## [Extracted information]
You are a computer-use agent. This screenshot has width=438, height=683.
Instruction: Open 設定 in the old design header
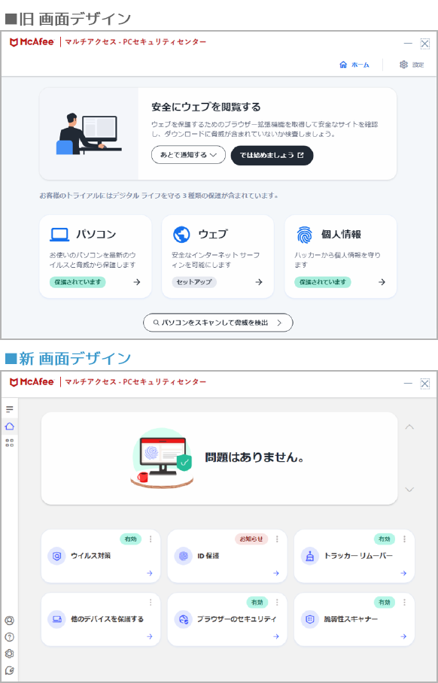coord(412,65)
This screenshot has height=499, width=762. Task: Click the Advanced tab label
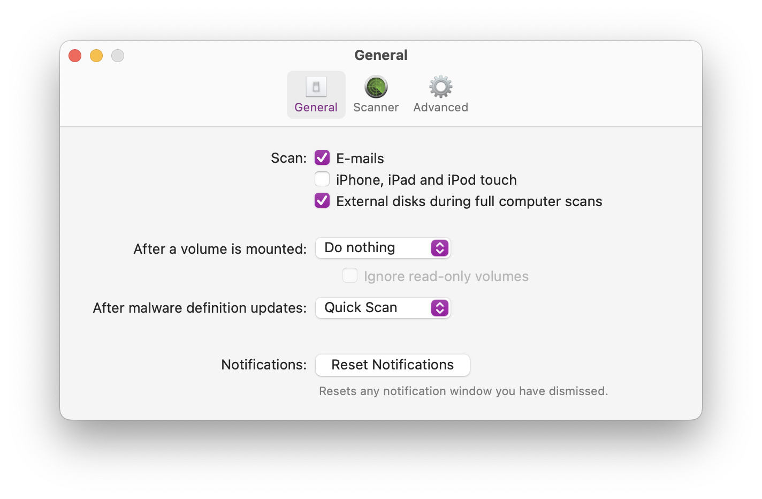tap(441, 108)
==
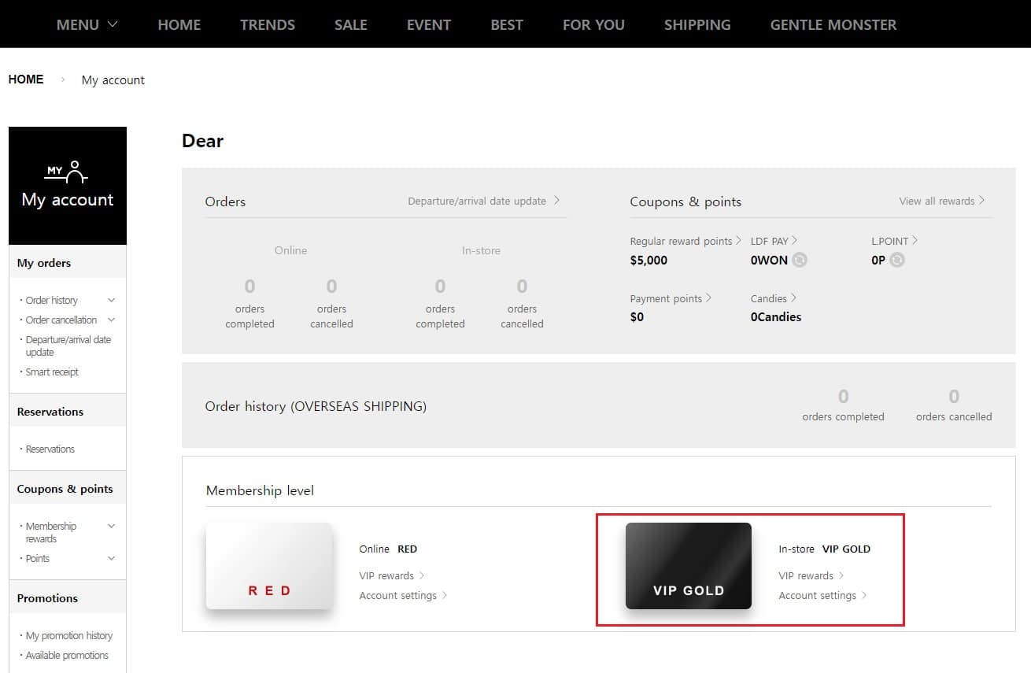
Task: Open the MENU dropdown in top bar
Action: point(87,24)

## [Task details]
Write out the part that opens with the line containing "This screenshot has height=499, width=762." and closes with the line containing "tap(441, 108)", keeping every character the same and leaving the pictures out of your answer.

## [In response]
This screenshot has height=499, width=762. Task: Click the Advanced tab label
tap(441, 108)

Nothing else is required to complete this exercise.